Hi,
Sorry if another guy has previously asked about this problem. All the solutions from other threads didn’t work for my case.
Here is the packages I use:
cudatoolkit_4.0.11_linux_64_rhel5.5.run
gpucomputingsdk_4.0.11_linux.run
NVIDIA-Linux-x86_64-270.18.run
All of them are successfully installed. The ‘make’ in SDK is also done with out any error message.
deviceQueryDrv works fine but deviceQuery didn’t, all other examples don’t work as well:
[fzhu@gpus release]$ ./deviceQueryDrv
CUDA Device Query (Driver API) statically linked version
There are 2 devices supporting CUDA
Device 0: “Tesla M2070”
CUDA Driver Version: 4.0
CUDA Capability Major/Minor version number: 2.0
Total amount of global memory: 5636554752 bytes
Multiprocessors x Cores/MP = Cores: 14 (MP) x 32 (Cores/MP) = 448 (Cores)
Total amount of constant memory: 65536 bytes
Total amount of shared memory per block: 49152 bytes
Total number of registers available per block: 32768
Warp size: 32
Maximum number of threads per block: 1024
Maximum sizes of each dimension of a block: 1024 x 1024 x 64
Maximum sizes of each dimension of a grid: 65535 x 65535 x 65535
Maximum memory pitch: 2147483647 bytes
Memory Bus Width: 384-bit
Memory Clock rate: 1566.00 Mhz
Texture alignment: 512 bytes
GPU Clock rate: 1.15 GHz
Concurrent copy and execution: Yes
of Asynchronous Copy Engines: 2
Run time limit on kernels: No
Integrated: No
Support host page-locked memory mapping: Yes
Concurrent kernel execution: Yes
Device has ECC support enabled: Yes
Device is using TCC driver mode: No
Device 1: “Tesla M2070”
CUDA Driver Version: 4.0
CUDA Capability Major/Minor version number: 2.0
Total amount of global memory: 5636554752 bytes
Multiprocessors x Cores/MP = Cores: 14 (MP) x 32 (Cores/MP) = 448 (Cores)

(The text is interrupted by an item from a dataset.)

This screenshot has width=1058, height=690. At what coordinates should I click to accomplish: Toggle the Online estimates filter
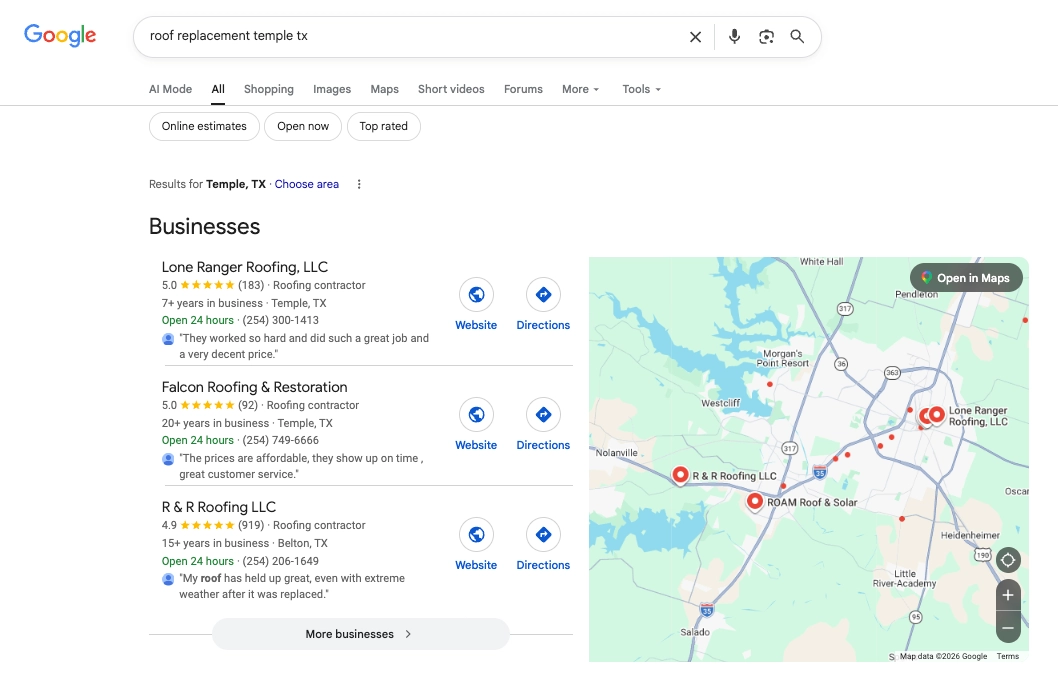pos(204,126)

Total amount of constant memory: 65536 bytes
Total amount of shared memory per block: 49152 bytes
Total number of registers available per block: 32768
Warp size: 32
Maximum number of threads per block: 1024
Maximum sizes of each dimension of a block: 1024 x 1024 x 64
Maximum sizes of each dimension of a grid: 65535 x 65535 x 65535
Maximum memory pitch: 2147483647 bytes
Memory Bus Width: 384-bit
Memory Clock rate: 1566.00 Mhz
Texture alignment: 512 bytes
GPU Clock rate: 1.15 GHz
Concurrent copy and execution: Yes
of Asynchronous Copy Engines: 2
Run time limit on kernels: No
Integrated: No
Support host page-locked memory mapping: Yes
Concurrent kernel execution: Yes
Device has ECC support enabled: Yes
Device is using TCC driver mode: No
PASSED
[fzhu@gpus release]$ ./deviceQuery
./deviceQuery Starting…
CUDA Device Query (Runtime API) version (CUDART static linking)

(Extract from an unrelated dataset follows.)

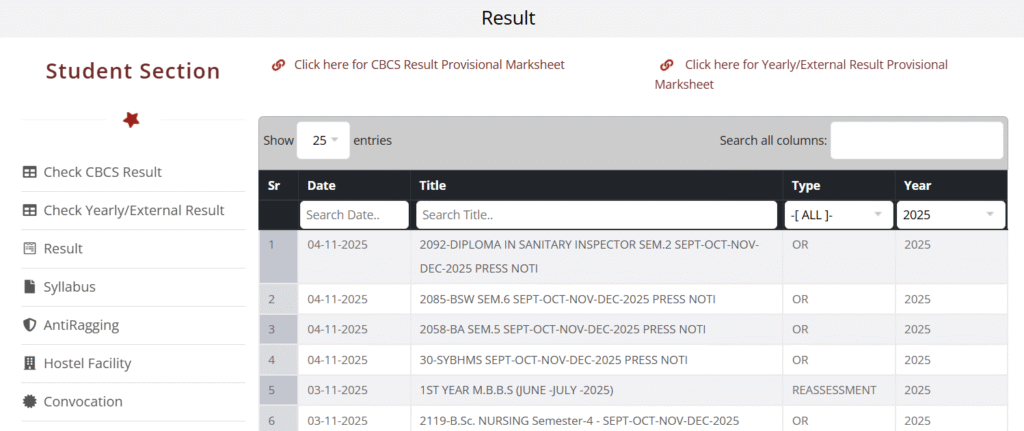Click into the Search Title filter box

coord(596,215)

cudaGetDeviceCount FAILED CUDA Driver and Runtime version may be mismatched.
FAILED
Press to Quit…
Some other information:
[fzhu@gpus ~]$ /sbin/lsmod | grep nvidia
nvidia 10676552 0
i2c_core 57537 3 nvidia,i2c_ec,i2c_i801
[fzhu@gpus ~]$ ls -l /dev/ | grep nvidia
crw-rw-rw- 1 root root 195, 0 Mar 14 18:28 nvidia0
crw-rw-rw- 1 root root 195, 1 Mar 14 18:28 nvidia1
crw-rw-rw- 1 root root 195, 255 Mar 14 18:28 nvidiactl
Any help welcome …
Fan